Over the weekend I found time to rebuild the rest of my missing planets. I’ve resurrected Planet Balham (Atom), Planet Westminster (Atom) and Planet Doctor Who (Atom). They all have Atom feeds available as well.
This has been an interesting test of Perlanet (my simple planet-building program). When building planet davorg, I was only using feeds that I had some kind of control over. It was therefore pretty simple to ensure that the web page created was valid HTML (though, due to some bugs in the Perl modules I’m using, the same can’t be said of the Atom feed). But with these new planets, I’m aggregating feeds from all sorts of places and am seeing problems that I hadn’t seen before.
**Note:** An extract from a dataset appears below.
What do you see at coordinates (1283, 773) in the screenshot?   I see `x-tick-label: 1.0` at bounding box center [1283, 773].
In particular I’ve changed Perlanet to deal with the cases where the feed can’t be downloaded for some reason (I think that some of the MPs on my list have stopped blogging) and where the feed isn’t valid.
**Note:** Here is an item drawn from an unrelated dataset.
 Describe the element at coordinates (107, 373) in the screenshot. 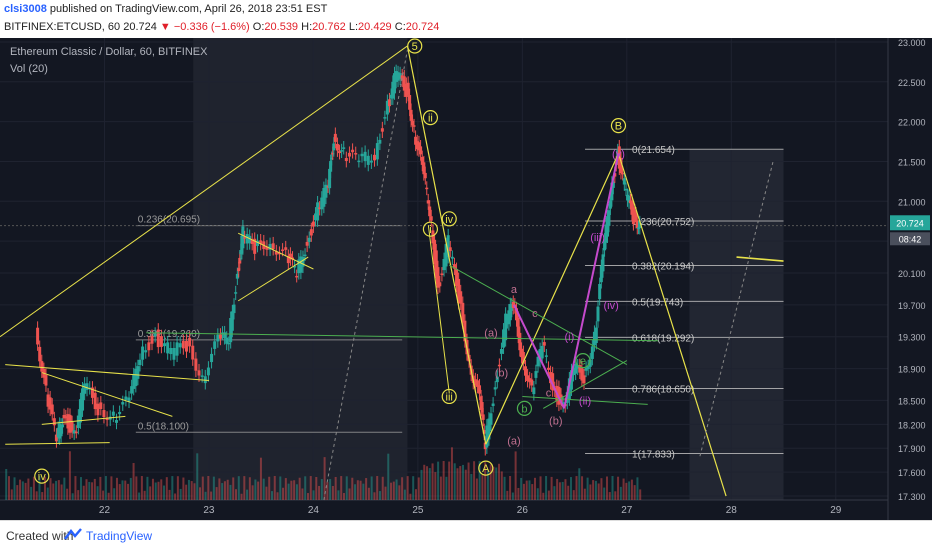

I see `channel-line` at that location.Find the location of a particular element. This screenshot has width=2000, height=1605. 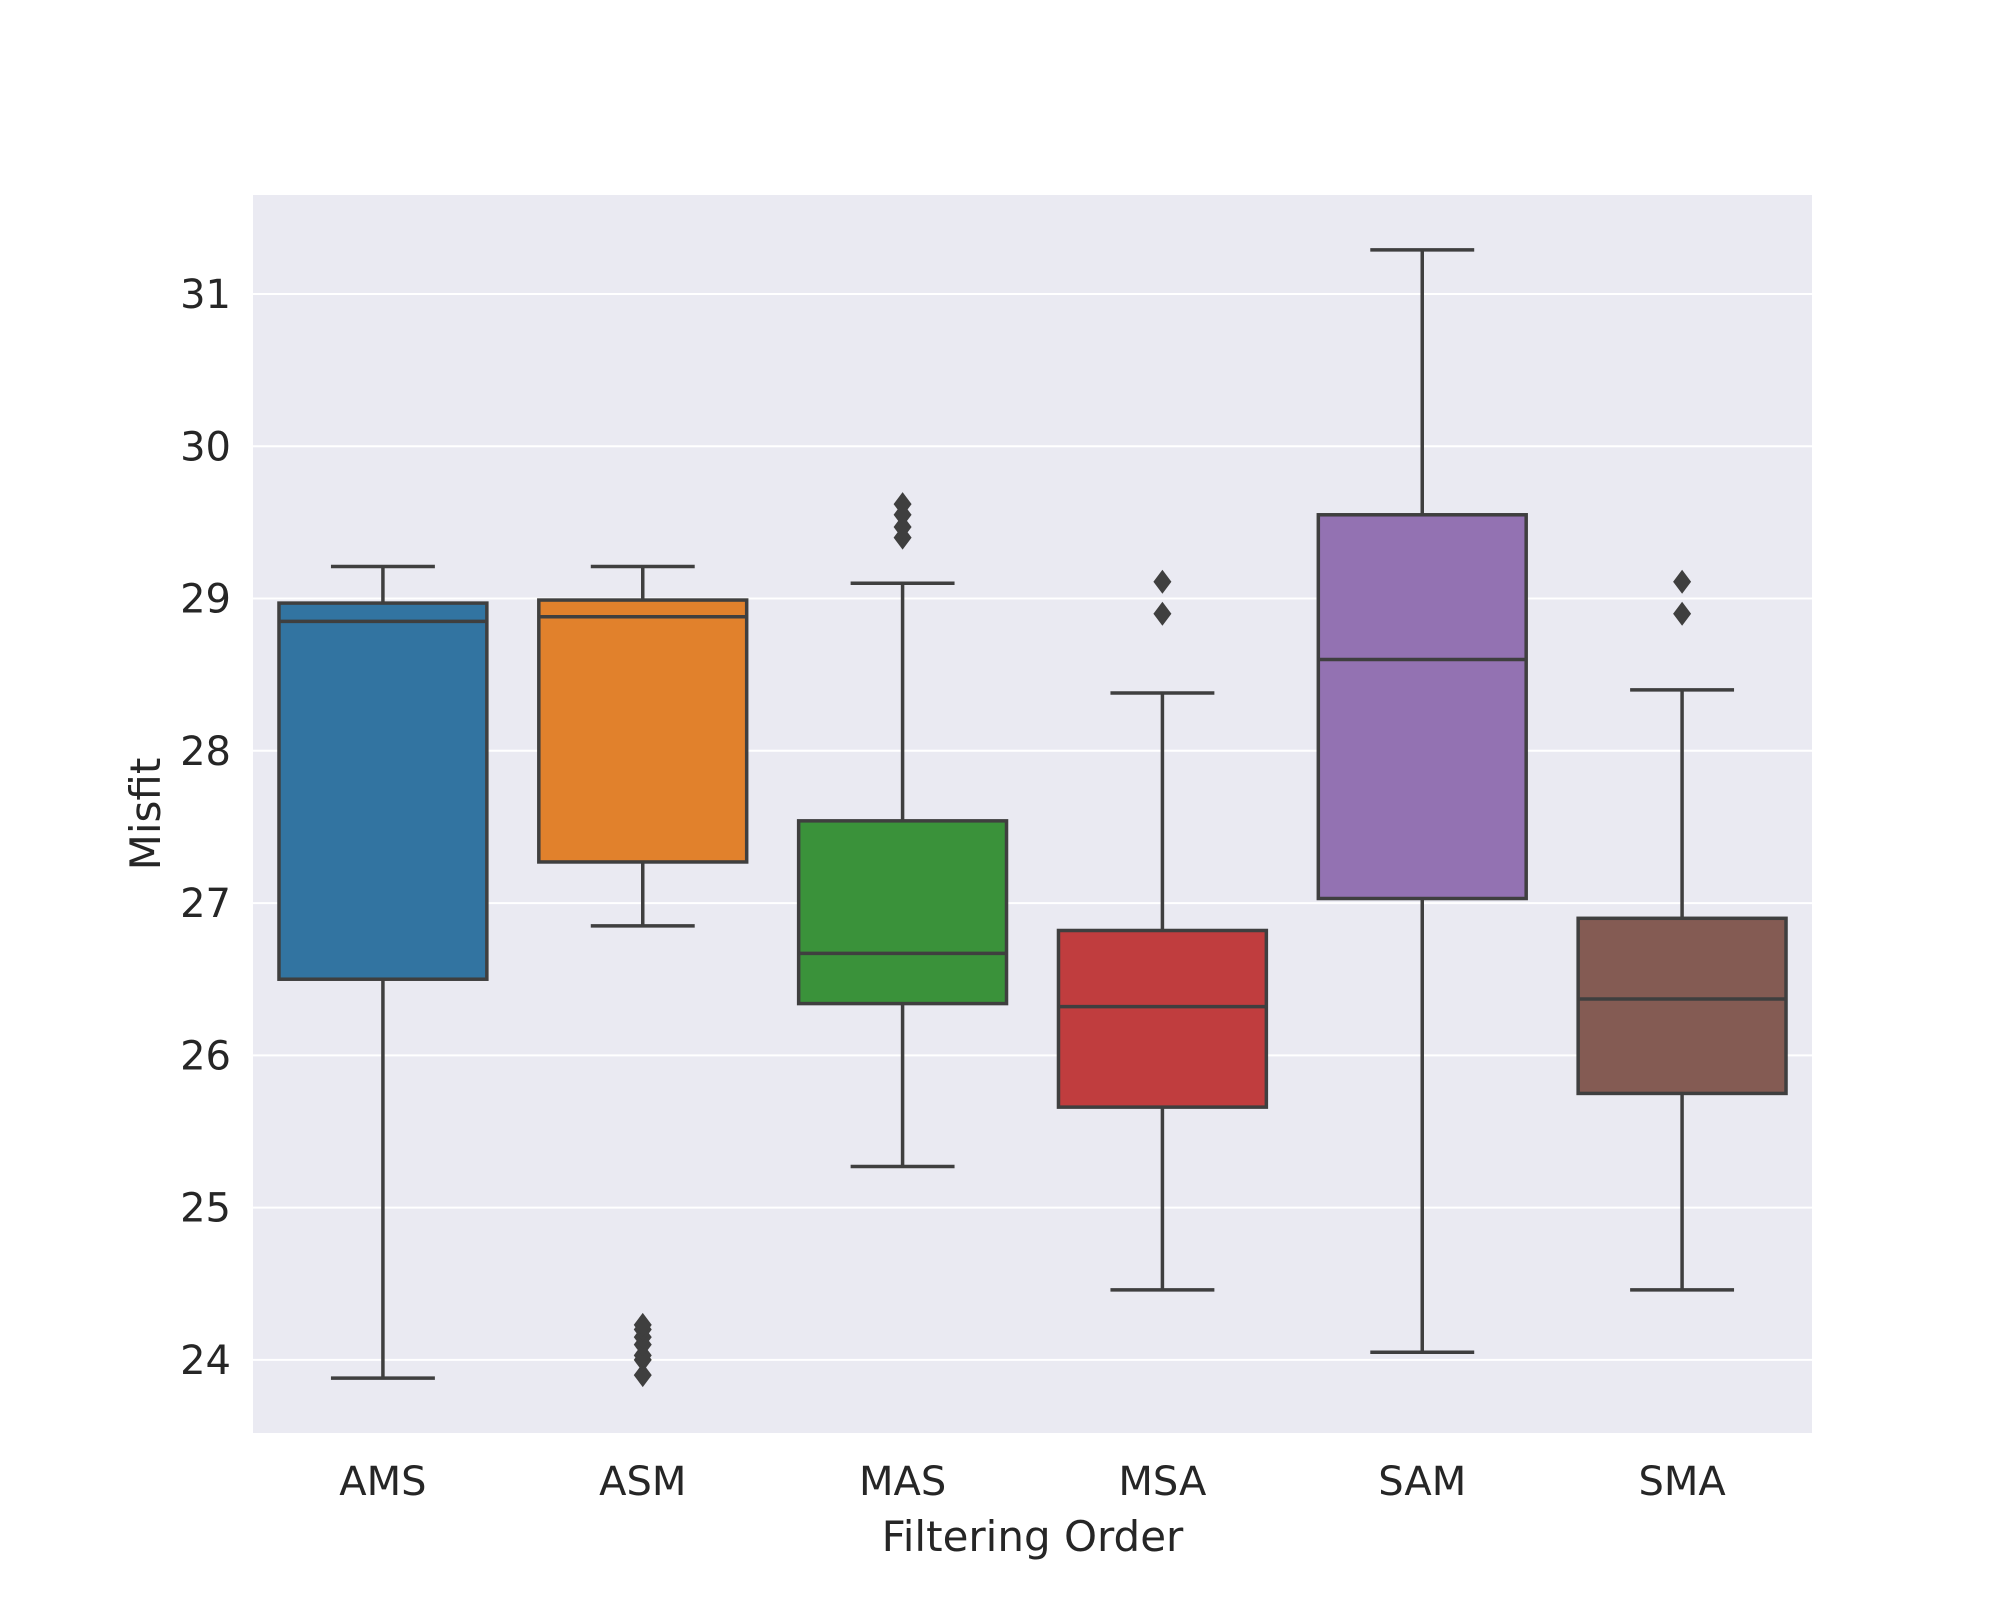

y-tick-label: 25 is located at coordinates (206, 1209).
There are also plenty of examples of feeds that have some pretty mad HTML in them which are breaking the layout of the output pages. On Planet Balham there seems to be some broken HTML that is badly effecting the <div>s on the page, moving the Google Adsense block halfway down the page. Also, the second half of the page is currently in italics due, I suspect, to an unclosed <i> tag. On Planet Westminster there’s also some kind of problem which means that the names of the feeds change size halfway down the page.
So it’s clear that I need to add something to clean up the feeds. I’ll probably look at using HTML::Tidy or HTML::Scrubber (perhaps both). Expect some better looking pages in the next few days.